In 2007, when Ryan Fitzgerald was 20 years old, he posted a YouTube video in which he urged anybody who needed to talk to give him a ring. The video racked up thousands of pageviews in a few short days. His cellphone rang off the hook, he said — and he embarked on a brief rollercoaster ride of fame.
Now, following an almost six-year hiatus of taking calls, Fitzgerald — a native of Southbridge who now lives in Rhode Island — has posted another video with his cellphone number. The video, posted Thursday, has received nearly 400,000 pageviews in less than 24 hours, and more than 900 calls have streamed in as of this morning.
In the 200 or so calls Fitzgerald has managed to answer since the video went online (he said he only got about two hours of sleep last night), he has heard from people throughout the United State, South America, Europe, and Africa. People have come out as gay to him, shared their professional dreams, even talked about suicide and addiction, he said in a telephone interview.
Gary White, 19, called Fitzgerald in 2007 when he was fighting a heroin addiction. After seeing Ryan’s online resurgence today, he called him from Carson City, Nev., to give an update: He’s now two years sober.
“You think you can open up to therapists, but you need to talk to somebody who can keep your secrets safe, who don’t know your friends or family,” said White, whose phone number was provided to the Globe by Fitzgerald. “If it wasn’t for him, honestly, I’d probably be dead.”

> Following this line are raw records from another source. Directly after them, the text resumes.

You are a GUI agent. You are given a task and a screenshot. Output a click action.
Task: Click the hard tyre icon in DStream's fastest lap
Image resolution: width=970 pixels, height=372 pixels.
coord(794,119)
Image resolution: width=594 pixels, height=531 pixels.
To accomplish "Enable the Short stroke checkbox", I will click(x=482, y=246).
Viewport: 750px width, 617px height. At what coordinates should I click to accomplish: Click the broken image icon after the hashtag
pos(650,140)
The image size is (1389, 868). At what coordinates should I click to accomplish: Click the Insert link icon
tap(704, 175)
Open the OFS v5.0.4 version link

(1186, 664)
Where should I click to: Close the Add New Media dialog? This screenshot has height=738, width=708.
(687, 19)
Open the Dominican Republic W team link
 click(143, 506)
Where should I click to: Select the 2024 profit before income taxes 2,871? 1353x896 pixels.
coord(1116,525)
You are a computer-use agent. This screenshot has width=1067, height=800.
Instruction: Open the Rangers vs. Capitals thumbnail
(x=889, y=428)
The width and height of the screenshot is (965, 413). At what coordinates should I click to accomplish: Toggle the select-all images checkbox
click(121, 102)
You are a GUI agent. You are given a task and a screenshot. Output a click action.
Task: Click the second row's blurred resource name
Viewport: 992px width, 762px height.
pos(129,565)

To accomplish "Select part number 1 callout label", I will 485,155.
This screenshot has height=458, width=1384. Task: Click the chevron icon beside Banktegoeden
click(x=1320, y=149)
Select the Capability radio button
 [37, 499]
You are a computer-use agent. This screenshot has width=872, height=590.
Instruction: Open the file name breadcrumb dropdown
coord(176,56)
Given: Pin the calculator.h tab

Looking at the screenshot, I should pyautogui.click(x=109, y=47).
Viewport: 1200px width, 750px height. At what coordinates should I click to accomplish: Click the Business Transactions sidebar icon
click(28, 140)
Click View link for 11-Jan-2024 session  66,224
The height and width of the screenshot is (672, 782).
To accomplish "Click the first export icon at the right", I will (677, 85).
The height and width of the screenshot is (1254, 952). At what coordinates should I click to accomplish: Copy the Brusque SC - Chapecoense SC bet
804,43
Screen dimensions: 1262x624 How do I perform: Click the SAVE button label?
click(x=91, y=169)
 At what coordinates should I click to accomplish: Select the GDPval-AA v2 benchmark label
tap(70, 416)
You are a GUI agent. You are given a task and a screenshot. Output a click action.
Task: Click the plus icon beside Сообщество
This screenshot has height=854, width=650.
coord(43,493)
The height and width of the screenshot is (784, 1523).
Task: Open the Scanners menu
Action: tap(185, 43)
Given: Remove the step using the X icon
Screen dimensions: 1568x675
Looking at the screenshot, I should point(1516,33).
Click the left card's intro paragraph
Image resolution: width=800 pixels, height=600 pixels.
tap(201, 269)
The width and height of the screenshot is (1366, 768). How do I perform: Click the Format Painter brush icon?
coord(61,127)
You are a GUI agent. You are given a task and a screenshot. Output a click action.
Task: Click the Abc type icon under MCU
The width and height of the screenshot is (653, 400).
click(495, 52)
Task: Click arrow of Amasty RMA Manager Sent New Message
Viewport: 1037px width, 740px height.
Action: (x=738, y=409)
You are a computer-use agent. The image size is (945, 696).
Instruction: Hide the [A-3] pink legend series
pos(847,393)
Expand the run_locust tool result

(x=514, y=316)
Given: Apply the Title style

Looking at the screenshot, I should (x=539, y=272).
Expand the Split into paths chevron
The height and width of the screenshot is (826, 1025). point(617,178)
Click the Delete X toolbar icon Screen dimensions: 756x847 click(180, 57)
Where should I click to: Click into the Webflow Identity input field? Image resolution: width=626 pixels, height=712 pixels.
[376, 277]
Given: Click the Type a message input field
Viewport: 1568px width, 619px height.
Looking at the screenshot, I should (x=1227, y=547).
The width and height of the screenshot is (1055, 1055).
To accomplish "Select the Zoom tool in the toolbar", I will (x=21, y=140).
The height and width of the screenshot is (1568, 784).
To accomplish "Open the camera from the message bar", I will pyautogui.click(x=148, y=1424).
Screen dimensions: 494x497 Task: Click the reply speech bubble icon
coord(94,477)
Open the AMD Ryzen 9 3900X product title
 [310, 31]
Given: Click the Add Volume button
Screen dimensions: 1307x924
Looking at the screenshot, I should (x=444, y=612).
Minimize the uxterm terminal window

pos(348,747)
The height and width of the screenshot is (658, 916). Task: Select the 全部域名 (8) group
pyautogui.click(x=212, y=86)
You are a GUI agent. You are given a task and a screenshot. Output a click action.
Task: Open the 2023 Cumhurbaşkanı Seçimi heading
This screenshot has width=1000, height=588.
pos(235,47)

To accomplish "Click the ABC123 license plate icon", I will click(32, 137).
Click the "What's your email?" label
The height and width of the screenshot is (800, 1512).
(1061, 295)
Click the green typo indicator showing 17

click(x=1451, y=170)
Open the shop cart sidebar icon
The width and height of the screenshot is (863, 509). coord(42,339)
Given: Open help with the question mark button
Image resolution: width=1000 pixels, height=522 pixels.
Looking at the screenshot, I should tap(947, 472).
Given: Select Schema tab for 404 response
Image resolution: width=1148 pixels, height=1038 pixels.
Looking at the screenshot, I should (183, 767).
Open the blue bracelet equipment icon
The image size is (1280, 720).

Many heartwarming stories surfaced of Fitzgerald listening to people’s problems, and comforting them. Fitzgerald also received money in appreciation of what he was doing, he said.
At the same time, a wave of hateful text messages and phone calls poured in. “When you are subjected to millions of people, it’s a huge scale of reactions,” said Fitzgerald. “You get thousands of death threats and hate mail. I started drinking heavily.”
Fitzgerald’s life fell apart shortly after the 2008 Today Show appearance. As he told it, he became homeless, bounced between jobs, and became involved in a toxic relationship with a woman who called him after she saw his video.
“I didn’t know how to deal with it. It was too much,” he said. “I felt pressure to maintain this image as someone who would talk to anyone.”
But things began to improve last year. Fitzgerald, a new girlfriend, and their two young sons now live with his twin brother, Sean, in North Smithfield, R.I. He is still unemployed, but his girlfriend has a job.
Fitzgerald said he posted the video last night because he was ready to listen again.
He said he is “addicted to the feeling of self-worth” he gets from comforting people. And he wants to do it for the rest of his life, perhaps even adapt it into a TV show. He is trying to raise money on gofundme.com for “the project,” he said.
So far, he said, he has only received one death threat, a much better ratio from the last time around. And a teenage girl called last night for 10 minutes who was more interested in listening to Fitzgerald than sharing her own story.
“A girl called and said, ‘I want you to talk to me for 10 minutes,’” Fitzegerald said. “She asked me a bunch of random questions. It was nice to talk to someone after listening all the time.”